Children Who Start Out Learning Metrics Have an Easier Time With Math
Students in the United States are frequently criticized because our country lags behind other countries in math scores. Unfortunately, we have set our children up for failure because our country obstinately refuses to learn how to use metric measurements. We are the last country in the world to still insist in using our own system of quarts, gallons, feet, miles, etc. in our daily lives. All the other countries in the world … even very small, poor countries … have managed to convert their countries from their traditional systems of measurement to metrics. Compared to the system we use, there are very few things that confuse people who use the metric system. Americans are constantly confused by our system.
For example, how many people know the number of feet or yards are in a mile? In the rest of the world, any school child can tell you that there are 1000 meters in a kilometer. The metric system of math was originally adopted in France in 1791, and has been recognized as the international standard of measurement since the 1960's. Originally, the US planned to join the rest of the world community in using it. However, when our citizens resisted, we quickly gave it up, which is unfortunate.

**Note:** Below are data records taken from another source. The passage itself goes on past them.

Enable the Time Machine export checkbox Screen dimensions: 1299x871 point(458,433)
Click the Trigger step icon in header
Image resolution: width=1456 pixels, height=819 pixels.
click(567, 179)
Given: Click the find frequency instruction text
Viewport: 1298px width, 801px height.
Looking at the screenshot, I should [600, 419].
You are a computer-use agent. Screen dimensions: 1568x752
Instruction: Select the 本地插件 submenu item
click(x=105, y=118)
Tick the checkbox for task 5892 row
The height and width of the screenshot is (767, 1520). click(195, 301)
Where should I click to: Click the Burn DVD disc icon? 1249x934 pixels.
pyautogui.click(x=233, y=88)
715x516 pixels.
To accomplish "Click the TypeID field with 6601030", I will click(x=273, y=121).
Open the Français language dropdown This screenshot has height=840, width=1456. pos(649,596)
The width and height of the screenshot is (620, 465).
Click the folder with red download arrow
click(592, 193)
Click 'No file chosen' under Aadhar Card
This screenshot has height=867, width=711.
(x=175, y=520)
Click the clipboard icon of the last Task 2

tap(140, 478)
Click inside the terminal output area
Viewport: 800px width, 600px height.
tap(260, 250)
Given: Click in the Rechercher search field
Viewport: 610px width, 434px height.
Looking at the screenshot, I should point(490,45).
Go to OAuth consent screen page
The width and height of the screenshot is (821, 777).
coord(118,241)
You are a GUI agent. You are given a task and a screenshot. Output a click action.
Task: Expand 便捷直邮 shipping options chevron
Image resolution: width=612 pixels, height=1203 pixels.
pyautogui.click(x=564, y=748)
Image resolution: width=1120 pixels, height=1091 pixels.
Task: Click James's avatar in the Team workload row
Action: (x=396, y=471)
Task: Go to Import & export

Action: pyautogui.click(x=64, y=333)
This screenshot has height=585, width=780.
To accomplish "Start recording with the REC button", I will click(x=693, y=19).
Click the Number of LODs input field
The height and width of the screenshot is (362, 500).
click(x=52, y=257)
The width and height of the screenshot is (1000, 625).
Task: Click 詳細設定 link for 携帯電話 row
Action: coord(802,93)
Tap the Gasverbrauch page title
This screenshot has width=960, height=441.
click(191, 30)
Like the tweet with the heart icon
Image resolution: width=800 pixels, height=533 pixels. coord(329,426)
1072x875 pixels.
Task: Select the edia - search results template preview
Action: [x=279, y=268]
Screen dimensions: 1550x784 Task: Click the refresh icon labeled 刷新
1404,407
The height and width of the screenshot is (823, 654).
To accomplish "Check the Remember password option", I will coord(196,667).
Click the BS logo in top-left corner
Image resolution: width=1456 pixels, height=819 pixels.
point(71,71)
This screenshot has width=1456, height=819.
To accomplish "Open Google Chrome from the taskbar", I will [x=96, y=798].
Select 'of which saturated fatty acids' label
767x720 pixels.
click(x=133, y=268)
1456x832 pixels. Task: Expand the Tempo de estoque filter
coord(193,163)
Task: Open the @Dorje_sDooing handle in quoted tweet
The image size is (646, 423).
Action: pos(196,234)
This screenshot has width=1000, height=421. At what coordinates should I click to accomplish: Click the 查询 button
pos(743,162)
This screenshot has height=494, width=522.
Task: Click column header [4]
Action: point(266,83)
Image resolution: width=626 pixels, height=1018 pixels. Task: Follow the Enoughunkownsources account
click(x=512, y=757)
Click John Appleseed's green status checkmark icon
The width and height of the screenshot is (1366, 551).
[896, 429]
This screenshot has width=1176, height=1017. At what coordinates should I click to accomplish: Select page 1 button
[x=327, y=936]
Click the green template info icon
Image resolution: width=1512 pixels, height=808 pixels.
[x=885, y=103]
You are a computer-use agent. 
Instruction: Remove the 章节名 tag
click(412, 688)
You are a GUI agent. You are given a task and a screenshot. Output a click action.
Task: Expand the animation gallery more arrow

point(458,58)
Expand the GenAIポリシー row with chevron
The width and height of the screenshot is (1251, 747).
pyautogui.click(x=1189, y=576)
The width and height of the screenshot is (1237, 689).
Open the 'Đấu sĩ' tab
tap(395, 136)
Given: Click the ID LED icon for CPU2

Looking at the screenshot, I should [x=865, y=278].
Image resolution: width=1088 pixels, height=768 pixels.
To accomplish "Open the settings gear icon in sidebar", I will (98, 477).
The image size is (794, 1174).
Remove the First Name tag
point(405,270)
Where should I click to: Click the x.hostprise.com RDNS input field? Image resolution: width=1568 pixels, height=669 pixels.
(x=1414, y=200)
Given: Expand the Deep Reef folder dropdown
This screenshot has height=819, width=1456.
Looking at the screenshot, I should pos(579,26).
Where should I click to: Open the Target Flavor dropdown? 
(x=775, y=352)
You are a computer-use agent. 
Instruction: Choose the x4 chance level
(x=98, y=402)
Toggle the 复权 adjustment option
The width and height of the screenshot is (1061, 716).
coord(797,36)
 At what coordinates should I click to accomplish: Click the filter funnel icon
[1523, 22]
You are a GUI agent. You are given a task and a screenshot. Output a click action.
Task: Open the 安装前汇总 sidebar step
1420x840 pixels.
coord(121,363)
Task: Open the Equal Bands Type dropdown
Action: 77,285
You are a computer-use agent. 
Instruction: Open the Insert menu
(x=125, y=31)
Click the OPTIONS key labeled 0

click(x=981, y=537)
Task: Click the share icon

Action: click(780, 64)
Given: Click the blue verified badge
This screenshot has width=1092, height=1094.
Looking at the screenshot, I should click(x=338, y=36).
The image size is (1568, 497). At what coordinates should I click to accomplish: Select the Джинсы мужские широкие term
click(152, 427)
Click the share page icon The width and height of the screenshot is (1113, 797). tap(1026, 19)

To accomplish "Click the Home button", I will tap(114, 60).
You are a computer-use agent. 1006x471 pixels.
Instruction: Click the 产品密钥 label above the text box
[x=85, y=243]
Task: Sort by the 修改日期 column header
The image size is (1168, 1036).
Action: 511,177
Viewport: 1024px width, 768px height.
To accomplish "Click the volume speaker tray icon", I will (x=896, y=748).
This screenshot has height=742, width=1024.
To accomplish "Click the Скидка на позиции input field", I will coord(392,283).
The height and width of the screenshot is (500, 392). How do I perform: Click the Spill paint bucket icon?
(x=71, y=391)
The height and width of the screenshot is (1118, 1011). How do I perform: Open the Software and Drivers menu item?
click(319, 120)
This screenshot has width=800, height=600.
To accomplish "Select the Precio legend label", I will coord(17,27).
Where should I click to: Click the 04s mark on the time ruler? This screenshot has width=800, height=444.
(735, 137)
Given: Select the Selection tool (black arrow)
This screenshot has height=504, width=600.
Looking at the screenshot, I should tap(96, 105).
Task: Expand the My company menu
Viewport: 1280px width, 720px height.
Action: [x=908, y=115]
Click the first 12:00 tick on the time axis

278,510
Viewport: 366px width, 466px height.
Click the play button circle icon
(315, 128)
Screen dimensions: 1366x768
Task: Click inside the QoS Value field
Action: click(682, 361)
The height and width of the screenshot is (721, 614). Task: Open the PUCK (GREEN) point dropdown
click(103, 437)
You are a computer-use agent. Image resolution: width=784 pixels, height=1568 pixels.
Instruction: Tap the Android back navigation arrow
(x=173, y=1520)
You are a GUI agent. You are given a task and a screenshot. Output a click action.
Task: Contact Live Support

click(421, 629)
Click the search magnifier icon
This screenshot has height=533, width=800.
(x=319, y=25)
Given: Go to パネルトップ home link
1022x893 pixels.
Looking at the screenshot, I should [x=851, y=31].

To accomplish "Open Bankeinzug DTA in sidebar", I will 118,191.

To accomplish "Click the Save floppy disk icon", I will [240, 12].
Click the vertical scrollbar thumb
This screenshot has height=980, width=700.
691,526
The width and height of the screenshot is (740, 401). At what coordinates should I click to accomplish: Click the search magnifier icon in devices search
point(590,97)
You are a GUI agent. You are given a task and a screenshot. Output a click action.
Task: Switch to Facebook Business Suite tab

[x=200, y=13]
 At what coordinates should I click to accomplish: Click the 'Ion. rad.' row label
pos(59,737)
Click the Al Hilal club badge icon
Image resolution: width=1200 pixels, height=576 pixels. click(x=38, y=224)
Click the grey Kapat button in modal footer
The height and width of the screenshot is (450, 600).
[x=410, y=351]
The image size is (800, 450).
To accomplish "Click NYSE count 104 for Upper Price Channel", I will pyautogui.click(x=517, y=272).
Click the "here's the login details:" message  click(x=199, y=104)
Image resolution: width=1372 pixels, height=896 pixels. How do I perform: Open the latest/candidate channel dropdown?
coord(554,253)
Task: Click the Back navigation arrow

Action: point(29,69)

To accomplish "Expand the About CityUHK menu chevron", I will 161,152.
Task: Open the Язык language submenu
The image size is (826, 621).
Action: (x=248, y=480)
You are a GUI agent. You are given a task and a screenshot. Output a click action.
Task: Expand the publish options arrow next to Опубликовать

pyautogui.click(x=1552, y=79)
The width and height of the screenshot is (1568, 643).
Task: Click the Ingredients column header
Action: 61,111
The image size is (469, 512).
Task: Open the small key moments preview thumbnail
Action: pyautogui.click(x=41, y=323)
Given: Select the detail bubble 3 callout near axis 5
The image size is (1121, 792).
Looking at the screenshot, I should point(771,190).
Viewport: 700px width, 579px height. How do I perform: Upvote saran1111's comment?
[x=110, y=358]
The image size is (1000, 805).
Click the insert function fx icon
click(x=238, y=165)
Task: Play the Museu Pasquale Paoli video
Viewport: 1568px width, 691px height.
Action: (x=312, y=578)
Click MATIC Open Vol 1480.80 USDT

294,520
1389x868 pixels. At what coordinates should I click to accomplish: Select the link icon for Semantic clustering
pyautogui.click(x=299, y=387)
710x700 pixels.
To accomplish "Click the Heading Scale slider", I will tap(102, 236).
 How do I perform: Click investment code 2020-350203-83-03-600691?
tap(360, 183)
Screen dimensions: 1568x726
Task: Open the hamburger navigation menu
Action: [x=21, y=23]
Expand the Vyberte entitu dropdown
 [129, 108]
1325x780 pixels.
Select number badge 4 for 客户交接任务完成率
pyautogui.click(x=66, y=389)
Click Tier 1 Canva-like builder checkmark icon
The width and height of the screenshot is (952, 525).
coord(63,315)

Most modern technology is designed using metric measurements. If we want competitive young adults, they need to be able to use metrics as easily as students in other countries. What are some additional reasons that we should convert to metrics?Credit: www.amazon.com
The Metric System is Easier
The metric system is based on the number 10. Everything is either divided or multiplied by 10, 100, 1000, etc. If we adopted this system of measurements, we would no longer have to deal with remembering confusing numbers such as 12 inches in a foot, 36 inches in a yard, 3 feet in a yard, 4 quarts in a gallon, etc. Instead, our numbers would be similar to the way we count money … 100 pennies in a dollar, 10 dimes in a dollar, etc. For example, there are 100 centimeters in a meter, and 1000 meters in a kilometer. Easy, right?!
If you are still not convinced, or you have questions, you may wish to purchase a book on metric conversions. If you are interested, you can use this direct link to books on metric conversions from Amazon.com.
Our Students Will Do Better in Math
Once our children no longer have to be taught the confusing numbers that are in feet, yards, etc., they could start right away, in pre-school, learning about metrics. This one step, alone, could propel our children forward in their arithmetic and math skills. I work with high school students who have not mastered remembering such details as the number of quarts and pints in a gallon. We don't introduce them to metrics until middle school … and so they don't master that system, either. Every year I watch students graduate from high school who have not mastered either the metric system or the American system that they have grown up with! It is such a shame that they have not spent those years learning the metrics.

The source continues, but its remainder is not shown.